GluA1 S845 phosphorylation in the hippocampus is required for context-dependent behavioral sensitization to morphine. A, Representative examples of HSV infection in the hippocampus. Mice received hippocampal infusions of HSV-GFP, and tissue was collected 3 d after infection. The area of infection is indicated by HSV-GFP-labeled neurons, and diagrams from a mouse brain atlas (Franklin and Paxinos, 2007) indicate the hippocampal regions targeted for viral infusion. B, Infusions of HSV-S845A into the hippocampus decreased S845 GluA1 phosphorylation (3 d after infection) in naive mice but did not alter total levels of GluA1. C, Representative hippocampal slices stained with TUNEL, a marker of DNA fragmentation. Overexpression of S845A did not produce any observable changes in neurotoxicity in the hippocampus 5 d after HSV-S845A infusion.

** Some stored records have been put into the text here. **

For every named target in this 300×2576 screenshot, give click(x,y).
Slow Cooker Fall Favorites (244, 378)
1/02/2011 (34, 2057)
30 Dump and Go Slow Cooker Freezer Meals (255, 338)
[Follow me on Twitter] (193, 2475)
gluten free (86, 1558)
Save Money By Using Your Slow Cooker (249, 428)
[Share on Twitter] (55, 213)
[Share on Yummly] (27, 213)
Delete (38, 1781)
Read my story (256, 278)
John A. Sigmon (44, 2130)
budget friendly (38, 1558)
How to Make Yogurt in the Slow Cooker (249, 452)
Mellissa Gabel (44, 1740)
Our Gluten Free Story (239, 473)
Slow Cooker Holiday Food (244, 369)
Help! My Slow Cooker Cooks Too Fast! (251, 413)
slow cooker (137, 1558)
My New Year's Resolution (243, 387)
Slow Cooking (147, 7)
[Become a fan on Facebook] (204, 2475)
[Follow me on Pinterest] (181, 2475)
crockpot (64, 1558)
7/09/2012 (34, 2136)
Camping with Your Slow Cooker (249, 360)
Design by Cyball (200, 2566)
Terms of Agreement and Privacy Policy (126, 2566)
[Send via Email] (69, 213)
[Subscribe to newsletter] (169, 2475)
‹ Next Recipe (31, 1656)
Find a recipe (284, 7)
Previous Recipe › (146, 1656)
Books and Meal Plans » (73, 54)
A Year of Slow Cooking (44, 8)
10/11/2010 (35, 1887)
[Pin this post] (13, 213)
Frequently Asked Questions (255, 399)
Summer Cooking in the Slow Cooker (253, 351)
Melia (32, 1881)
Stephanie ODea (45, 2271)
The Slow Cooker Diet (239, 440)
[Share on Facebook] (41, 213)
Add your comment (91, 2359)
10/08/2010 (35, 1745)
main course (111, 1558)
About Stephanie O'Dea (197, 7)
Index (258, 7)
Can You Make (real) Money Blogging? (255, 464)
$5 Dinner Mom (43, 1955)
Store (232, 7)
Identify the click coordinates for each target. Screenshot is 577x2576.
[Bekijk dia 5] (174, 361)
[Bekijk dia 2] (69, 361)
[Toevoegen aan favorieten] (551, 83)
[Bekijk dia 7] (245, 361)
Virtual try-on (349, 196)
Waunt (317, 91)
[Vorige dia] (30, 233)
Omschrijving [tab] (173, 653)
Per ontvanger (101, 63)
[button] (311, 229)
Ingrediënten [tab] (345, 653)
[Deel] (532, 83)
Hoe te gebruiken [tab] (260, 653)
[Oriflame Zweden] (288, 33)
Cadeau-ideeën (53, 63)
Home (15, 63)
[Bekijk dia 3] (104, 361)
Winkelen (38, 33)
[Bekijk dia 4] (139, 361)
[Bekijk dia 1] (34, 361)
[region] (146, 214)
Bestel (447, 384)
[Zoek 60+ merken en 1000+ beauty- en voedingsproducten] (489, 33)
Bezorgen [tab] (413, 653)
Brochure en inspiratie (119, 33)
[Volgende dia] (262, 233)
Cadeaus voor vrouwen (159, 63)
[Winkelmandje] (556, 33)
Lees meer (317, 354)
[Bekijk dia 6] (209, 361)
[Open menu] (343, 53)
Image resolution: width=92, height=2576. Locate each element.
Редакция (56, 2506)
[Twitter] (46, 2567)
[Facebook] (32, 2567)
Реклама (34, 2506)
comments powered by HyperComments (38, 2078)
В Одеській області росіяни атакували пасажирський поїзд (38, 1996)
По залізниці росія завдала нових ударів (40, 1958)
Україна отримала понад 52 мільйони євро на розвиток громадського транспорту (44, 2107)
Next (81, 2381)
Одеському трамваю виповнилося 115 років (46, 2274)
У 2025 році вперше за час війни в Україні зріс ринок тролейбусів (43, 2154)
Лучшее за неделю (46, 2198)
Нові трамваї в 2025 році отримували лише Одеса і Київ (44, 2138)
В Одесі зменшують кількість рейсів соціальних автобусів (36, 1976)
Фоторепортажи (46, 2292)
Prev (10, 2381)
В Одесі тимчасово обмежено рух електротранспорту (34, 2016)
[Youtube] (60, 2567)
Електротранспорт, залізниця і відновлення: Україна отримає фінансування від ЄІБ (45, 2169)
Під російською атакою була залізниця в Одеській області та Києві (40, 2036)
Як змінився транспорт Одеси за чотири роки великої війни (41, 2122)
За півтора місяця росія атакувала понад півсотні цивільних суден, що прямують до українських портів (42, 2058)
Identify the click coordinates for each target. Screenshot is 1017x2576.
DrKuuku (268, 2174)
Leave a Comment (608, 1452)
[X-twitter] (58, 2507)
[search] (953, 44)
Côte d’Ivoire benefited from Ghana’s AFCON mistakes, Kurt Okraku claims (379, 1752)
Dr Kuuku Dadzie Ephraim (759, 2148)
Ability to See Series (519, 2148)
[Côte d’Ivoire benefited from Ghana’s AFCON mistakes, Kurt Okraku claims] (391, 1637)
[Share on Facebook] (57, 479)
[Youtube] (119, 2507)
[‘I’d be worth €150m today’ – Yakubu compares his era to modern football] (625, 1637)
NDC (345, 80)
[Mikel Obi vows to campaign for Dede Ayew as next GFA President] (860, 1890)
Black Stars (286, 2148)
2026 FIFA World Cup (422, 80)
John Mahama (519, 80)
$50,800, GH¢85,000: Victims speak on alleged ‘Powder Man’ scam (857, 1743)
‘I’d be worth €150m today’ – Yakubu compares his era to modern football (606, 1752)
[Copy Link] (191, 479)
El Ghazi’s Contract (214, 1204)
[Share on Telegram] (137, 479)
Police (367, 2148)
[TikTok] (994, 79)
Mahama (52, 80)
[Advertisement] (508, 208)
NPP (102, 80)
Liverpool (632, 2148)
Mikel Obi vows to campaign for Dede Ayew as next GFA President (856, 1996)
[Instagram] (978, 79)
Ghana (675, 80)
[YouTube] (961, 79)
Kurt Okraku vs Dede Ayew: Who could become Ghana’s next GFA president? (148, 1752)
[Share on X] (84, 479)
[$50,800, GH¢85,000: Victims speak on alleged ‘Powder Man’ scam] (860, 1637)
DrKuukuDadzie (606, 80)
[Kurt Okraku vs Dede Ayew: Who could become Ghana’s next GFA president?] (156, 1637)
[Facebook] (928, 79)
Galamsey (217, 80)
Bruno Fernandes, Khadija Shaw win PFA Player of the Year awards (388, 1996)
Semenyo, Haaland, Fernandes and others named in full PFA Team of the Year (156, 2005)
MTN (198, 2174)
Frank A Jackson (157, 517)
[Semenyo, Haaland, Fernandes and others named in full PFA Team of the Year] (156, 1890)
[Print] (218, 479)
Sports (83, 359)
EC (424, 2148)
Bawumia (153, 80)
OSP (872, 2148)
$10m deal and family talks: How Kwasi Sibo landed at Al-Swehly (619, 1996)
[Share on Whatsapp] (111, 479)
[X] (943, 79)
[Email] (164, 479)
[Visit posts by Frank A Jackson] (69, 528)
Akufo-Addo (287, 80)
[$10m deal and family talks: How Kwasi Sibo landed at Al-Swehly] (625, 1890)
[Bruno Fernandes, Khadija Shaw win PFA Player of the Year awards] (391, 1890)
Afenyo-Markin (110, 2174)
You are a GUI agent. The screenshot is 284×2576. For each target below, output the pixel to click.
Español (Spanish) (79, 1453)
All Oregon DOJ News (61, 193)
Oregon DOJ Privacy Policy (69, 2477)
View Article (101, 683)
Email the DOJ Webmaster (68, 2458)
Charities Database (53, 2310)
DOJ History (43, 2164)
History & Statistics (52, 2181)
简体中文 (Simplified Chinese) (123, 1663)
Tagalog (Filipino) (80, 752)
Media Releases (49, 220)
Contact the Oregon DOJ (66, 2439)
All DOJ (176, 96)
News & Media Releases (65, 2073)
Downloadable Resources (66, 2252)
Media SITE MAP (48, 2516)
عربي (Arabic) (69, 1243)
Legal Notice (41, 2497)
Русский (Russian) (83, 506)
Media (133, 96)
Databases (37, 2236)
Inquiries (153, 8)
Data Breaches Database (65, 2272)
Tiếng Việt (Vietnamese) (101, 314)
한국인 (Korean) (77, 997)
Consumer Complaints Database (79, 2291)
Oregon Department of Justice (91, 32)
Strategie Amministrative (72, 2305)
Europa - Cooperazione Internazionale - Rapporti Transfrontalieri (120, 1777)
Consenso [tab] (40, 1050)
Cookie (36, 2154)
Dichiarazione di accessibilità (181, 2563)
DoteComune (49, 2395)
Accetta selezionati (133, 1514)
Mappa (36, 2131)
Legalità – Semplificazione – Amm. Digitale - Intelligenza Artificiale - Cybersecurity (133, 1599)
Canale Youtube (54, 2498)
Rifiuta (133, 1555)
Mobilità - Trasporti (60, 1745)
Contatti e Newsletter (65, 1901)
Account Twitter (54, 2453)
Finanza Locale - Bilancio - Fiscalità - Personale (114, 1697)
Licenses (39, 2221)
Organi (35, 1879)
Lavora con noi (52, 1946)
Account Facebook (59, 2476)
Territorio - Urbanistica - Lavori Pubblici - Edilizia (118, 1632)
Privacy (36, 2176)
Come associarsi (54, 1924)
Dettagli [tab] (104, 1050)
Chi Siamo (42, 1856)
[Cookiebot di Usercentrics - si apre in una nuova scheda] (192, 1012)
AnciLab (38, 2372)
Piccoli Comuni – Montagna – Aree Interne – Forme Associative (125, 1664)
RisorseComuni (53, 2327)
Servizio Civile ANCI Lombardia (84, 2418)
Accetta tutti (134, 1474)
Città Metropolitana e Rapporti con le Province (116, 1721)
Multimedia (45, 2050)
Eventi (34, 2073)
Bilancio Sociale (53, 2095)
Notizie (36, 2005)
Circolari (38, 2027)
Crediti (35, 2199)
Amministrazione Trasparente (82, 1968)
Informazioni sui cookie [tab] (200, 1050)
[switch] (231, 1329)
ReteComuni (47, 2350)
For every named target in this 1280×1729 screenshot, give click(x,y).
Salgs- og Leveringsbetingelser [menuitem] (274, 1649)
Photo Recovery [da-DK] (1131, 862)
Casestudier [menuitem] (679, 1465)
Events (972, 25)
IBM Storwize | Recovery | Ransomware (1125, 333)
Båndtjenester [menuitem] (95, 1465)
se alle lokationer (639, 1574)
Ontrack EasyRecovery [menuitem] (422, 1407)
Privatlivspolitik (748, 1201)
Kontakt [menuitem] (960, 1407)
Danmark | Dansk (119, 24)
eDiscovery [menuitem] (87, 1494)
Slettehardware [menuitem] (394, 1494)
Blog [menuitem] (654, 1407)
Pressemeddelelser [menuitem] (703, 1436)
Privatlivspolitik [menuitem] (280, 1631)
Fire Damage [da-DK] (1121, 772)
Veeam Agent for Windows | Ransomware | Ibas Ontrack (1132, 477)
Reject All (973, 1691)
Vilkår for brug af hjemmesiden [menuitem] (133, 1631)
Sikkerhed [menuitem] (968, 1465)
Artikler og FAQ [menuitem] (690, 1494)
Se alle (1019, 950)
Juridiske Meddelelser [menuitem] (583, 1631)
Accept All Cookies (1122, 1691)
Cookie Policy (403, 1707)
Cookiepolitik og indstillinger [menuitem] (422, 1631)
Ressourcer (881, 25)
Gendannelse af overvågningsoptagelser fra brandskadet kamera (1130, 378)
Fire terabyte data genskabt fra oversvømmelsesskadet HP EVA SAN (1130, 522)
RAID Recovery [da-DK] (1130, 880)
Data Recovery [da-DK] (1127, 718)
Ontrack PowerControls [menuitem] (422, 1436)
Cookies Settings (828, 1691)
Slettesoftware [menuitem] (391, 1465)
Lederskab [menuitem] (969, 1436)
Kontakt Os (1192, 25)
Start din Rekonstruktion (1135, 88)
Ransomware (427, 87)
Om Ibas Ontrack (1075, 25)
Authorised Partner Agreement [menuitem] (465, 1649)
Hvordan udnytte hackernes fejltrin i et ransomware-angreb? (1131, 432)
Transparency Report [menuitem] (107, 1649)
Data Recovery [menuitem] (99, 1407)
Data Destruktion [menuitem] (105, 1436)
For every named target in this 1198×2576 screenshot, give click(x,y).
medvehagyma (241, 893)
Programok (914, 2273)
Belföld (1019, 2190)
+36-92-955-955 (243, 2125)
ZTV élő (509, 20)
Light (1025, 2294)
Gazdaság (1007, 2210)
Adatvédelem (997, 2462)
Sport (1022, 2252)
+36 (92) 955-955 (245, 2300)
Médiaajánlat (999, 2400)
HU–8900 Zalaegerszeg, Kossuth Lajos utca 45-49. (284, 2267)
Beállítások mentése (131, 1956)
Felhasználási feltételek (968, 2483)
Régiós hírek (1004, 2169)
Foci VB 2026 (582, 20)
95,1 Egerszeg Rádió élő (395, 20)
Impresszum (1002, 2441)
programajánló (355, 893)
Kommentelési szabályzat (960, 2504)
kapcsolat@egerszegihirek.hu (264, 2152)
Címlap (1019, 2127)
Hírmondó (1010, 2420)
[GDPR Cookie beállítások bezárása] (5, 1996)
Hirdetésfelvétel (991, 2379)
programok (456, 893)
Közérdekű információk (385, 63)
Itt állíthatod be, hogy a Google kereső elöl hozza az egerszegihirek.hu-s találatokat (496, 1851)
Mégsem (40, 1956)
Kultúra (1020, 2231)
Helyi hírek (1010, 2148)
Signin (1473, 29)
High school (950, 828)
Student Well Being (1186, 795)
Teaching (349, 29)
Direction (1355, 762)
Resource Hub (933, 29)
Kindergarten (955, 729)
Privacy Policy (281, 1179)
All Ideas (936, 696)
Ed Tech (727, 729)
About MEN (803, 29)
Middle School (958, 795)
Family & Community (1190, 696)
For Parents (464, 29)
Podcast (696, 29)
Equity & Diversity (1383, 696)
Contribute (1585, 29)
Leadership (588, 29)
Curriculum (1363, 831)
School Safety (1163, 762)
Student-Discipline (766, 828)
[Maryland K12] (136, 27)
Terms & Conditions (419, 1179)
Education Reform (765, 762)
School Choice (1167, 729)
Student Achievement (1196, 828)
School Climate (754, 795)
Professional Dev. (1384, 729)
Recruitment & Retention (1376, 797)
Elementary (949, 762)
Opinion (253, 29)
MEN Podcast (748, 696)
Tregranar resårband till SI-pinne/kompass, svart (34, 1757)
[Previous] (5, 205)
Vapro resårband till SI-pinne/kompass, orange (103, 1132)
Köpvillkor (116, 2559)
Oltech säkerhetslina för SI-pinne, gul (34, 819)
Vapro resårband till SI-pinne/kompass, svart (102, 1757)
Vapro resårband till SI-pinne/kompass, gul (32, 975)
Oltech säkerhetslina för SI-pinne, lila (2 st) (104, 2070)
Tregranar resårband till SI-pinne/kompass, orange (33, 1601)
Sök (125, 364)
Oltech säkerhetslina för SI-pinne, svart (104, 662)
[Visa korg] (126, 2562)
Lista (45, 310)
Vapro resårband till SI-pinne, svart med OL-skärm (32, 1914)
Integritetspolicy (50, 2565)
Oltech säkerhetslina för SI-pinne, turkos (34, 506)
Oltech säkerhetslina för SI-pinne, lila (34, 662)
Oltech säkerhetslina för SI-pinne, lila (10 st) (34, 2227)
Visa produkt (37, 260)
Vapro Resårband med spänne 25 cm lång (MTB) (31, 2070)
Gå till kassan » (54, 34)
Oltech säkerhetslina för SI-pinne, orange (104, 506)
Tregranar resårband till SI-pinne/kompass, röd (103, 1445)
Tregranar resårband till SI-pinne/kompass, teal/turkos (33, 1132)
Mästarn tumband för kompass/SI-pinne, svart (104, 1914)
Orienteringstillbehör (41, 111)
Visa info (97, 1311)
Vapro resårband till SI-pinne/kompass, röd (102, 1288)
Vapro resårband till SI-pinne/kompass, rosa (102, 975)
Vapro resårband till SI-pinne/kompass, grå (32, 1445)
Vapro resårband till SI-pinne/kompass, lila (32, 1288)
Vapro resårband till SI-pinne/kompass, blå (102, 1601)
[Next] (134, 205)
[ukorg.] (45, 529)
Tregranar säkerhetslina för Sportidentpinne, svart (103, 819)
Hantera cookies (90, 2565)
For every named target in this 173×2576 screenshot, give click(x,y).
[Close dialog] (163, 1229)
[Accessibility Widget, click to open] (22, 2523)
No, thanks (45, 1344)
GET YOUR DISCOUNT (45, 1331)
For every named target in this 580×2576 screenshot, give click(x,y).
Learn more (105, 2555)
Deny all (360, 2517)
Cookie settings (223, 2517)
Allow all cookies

D, Mice treated with escalating doses of morphine that received a HSV-lacZ control protein exhibited increased context-dependent locomotor activity when compared with all other groups, whereas morphine-treated mice that received hippocampal infusions of HSV-S845A did not exhibit context-dependent behavioral sensitization to morphine. E, Infusion of HSV-S845A disrupted the association between GluA1 and stargazin that is observed following context-dependent sensitization to morphine. N = 6–7. *p < 0.05, one-way ANOVA with Tukey's post hoc comparisons or unpaired t tests. Error bars indicate SEM.